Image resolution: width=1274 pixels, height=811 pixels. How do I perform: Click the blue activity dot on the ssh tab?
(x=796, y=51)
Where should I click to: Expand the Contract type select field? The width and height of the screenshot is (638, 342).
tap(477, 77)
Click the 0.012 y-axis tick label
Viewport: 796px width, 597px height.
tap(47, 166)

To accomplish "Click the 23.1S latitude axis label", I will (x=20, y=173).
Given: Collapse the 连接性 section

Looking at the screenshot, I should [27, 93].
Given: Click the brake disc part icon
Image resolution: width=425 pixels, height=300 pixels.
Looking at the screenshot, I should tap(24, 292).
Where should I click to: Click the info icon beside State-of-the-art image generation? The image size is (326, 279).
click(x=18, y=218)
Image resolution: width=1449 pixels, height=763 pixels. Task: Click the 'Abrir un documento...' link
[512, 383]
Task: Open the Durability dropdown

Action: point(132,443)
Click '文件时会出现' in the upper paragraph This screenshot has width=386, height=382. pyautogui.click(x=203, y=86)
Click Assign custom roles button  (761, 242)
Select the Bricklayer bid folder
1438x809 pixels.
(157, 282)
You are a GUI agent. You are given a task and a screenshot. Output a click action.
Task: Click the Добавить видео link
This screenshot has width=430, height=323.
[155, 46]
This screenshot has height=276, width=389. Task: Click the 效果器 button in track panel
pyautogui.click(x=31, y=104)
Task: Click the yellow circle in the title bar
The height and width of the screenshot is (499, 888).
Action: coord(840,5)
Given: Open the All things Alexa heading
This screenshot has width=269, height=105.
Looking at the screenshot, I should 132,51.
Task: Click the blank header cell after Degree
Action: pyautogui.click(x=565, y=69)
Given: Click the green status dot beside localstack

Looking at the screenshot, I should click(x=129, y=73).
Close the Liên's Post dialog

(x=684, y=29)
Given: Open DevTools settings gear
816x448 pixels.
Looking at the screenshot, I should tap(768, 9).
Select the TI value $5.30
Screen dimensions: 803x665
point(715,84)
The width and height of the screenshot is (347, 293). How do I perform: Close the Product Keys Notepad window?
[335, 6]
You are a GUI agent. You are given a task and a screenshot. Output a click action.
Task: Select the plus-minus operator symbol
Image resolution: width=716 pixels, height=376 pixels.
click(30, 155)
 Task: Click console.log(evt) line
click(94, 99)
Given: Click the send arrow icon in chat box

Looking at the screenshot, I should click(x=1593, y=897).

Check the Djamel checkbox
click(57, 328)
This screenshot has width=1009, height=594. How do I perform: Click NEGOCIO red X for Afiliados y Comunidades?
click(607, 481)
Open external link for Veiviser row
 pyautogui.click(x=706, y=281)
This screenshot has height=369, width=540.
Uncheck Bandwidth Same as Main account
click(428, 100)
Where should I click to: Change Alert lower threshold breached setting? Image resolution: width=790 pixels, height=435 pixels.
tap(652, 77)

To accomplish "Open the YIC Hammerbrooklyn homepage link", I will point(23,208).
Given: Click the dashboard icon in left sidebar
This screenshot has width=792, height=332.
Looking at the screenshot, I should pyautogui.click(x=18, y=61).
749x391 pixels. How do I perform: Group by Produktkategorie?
* * * * * * * * *
**WHAT YOU SHOULD DO**
Reproduce the items above verbatim, starting at the line that contains "Where should I click to: Expand" and ending at the line that contains "Action: coord(840,5)", with both of those lines included.

**SOLUTION FOR THIS PROBLEM**
Where should I click to: Expand the Contract type select field? The width and height of the screenshot is (638, 342).
tap(477, 77)
Click the 0.012 y-axis tick label
Viewport: 796px width, 597px height.
tap(47, 166)

To accomplish "Click the 23.1S latitude axis label", I will (x=20, y=173).
Given: Collapse the 连接性 section

Looking at the screenshot, I should [27, 93].
Given: Click the brake disc part icon
Image resolution: width=425 pixels, height=300 pixels.
Looking at the screenshot, I should tap(24, 292).
Where should I click to: Click the info icon beside State-of-the-art image generation? The image size is (326, 279).
click(x=18, y=218)
Image resolution: width=1449 pixels, height=763 pixels. Task: Click the 'Abrir un documento...' link
[512, 383]
Task: Open the Durability dropdown

Action: point(132,443)
Click '文件时会出现' in the upper paragraph This screenshot has width=386, height=382. pyautogui.click(x=203, y=86)
Click Assign custom roles button  (761, 242)
Select the Bricklayer bid folder
1438x809 pixels.
(157, 282)
You are a GUI agent. You are given a task and a screenshot. Output a click action.
Task: Click the Добавить видео link
This screenshot has width=430, height=323.
[155, 46]
This screenshot has height=276, width=389. Task: Click the 效果器 button in track panel
pyautogui.click(x=31, y=104)
Task: Click the yellow circle in the title bar
The height and width of the screenshot is (499, 888).
Action: coord(840,5)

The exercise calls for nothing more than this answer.